Stored data entries:
'''
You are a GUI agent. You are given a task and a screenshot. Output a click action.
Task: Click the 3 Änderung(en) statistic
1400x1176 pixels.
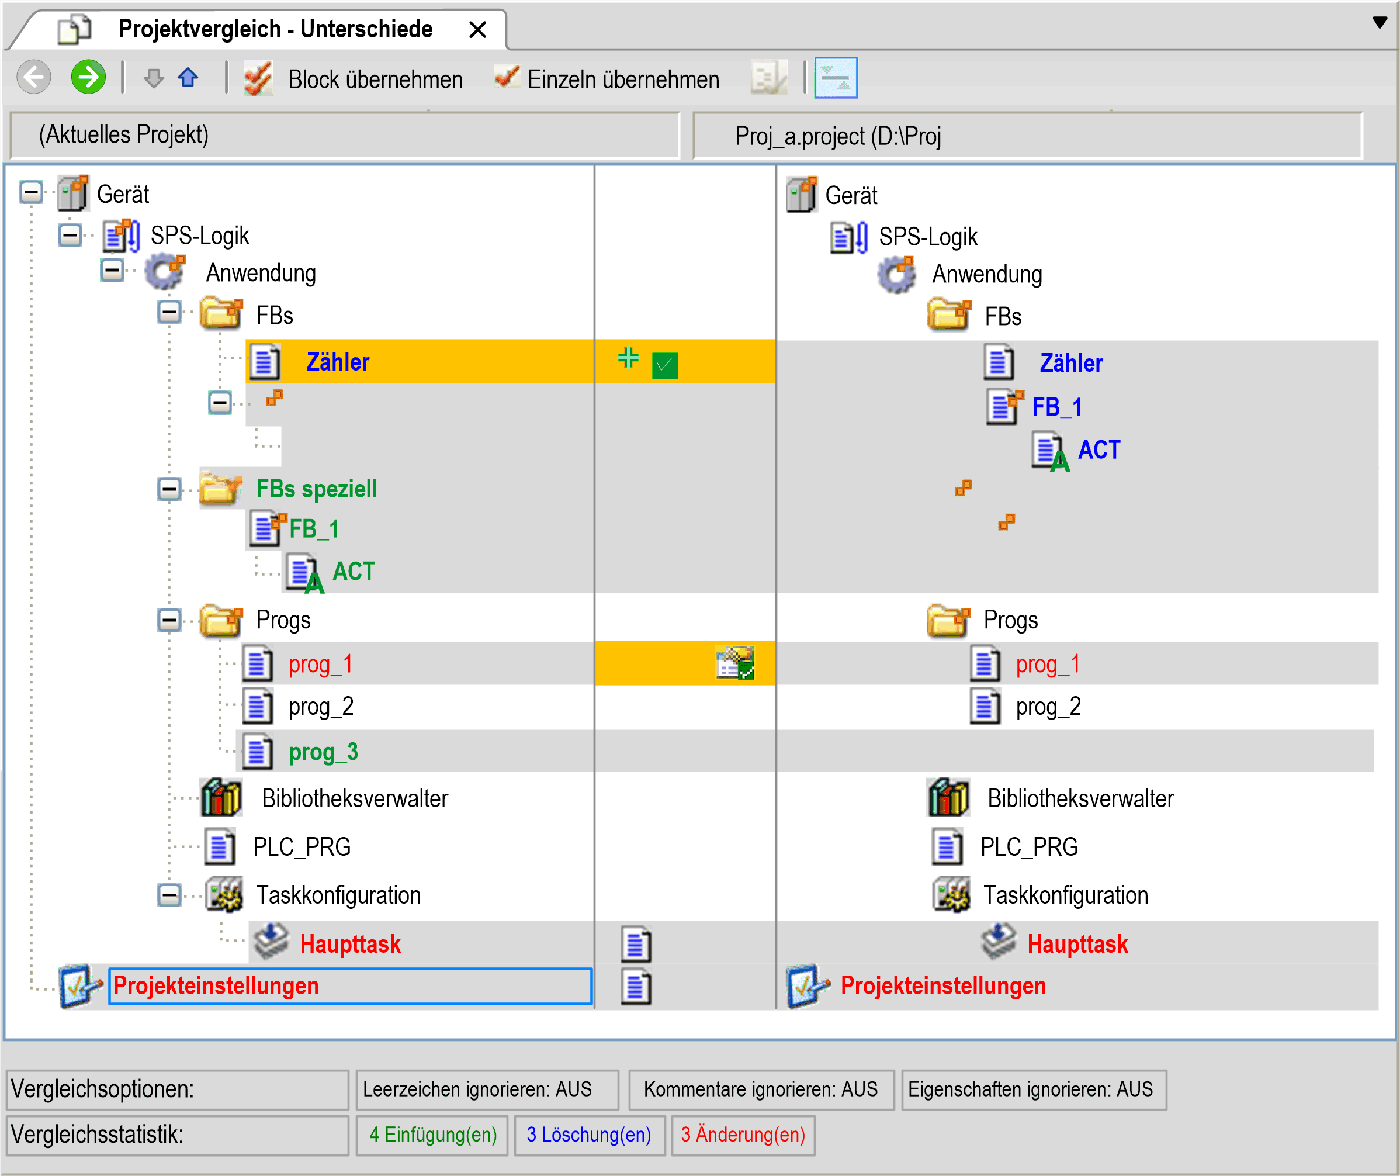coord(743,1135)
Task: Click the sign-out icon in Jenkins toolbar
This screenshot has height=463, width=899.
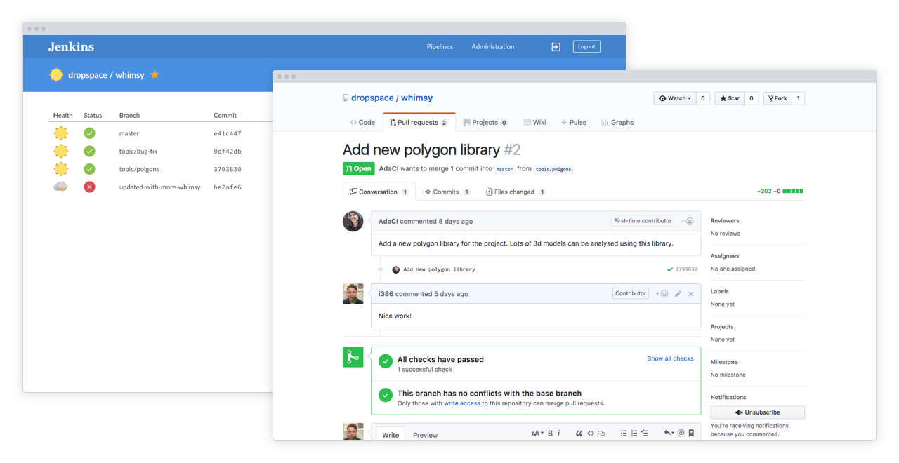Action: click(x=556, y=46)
'''
# [DIRECTIONS]
Reproduce all of the rows above with their requests, scaling every coordinate in the answers by 2.25 and rounding each result to a whole number, halves up. Omit the pictures.

# [RESPONSE TO THE TASK]
You are a GUI agent. You are given a task and a screenshot. Output a click action.
Task: Click the 3 Änderung(en) statistic
1400x1176 pixels.
coord(1672,2554)
Task: Click the sign-out icon in Jenkins toolbar
This screenshot has height=463, width=899.
Action: click(x=1251, y=104)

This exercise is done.